== Data extract

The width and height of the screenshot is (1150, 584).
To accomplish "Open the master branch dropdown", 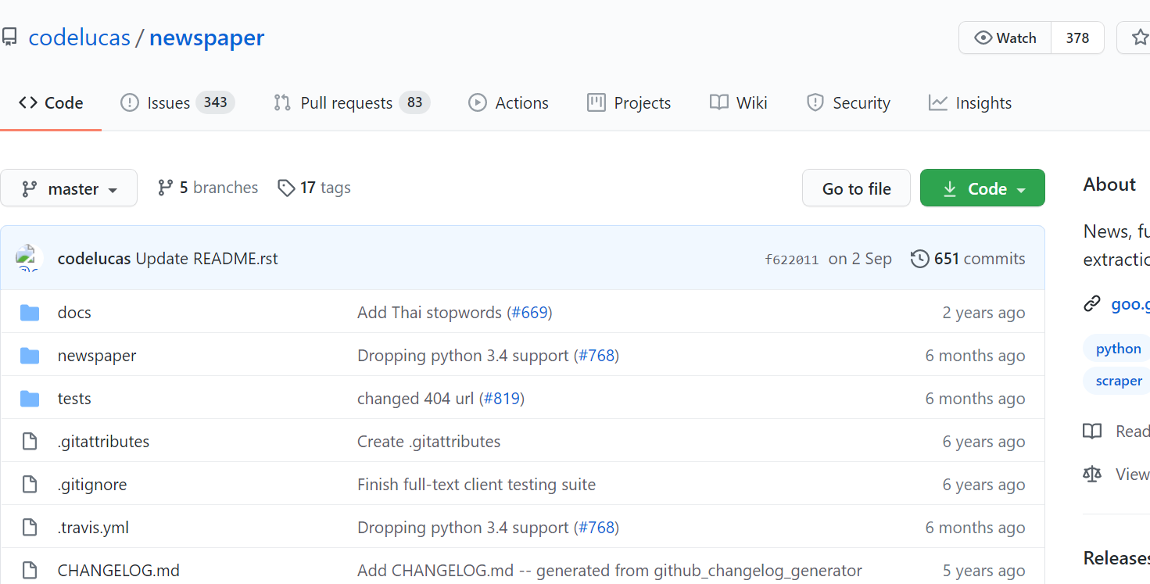I will click(69, 188).
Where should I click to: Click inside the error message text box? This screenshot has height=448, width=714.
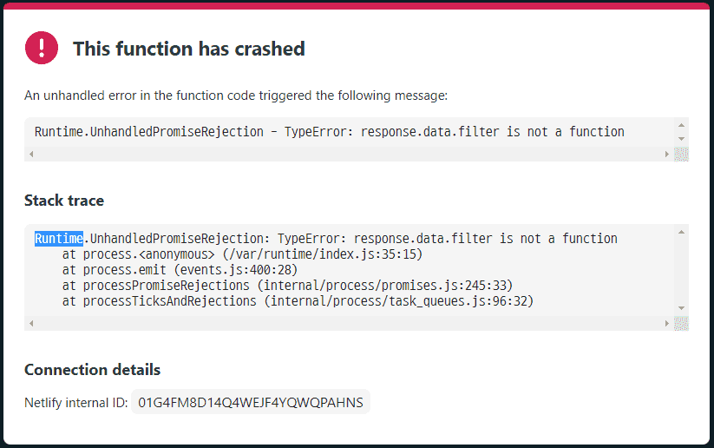tap(330, 132)
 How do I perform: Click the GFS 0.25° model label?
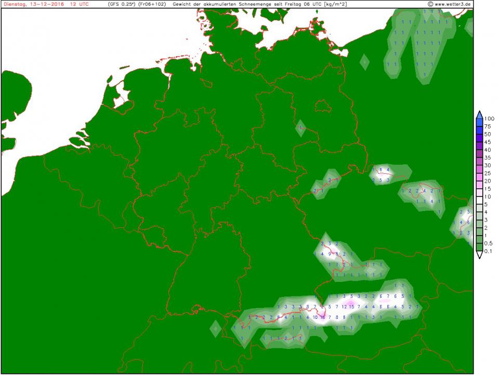(x=121, y=4)
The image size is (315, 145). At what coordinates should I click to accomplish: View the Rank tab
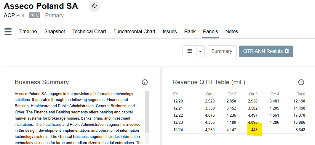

====

- [Goal of the exercise]: Pictures do not go in the copy. Write out exactly the lines from the line containing "How do I perform: Click" through the last line of the listing.

- [Your response]:
 How do I perform: Click the GFS 0.25° model label?
(x=121, y=4)
The image size is (315, 145). At what coordinates should I click to accomplish: View the Rank tab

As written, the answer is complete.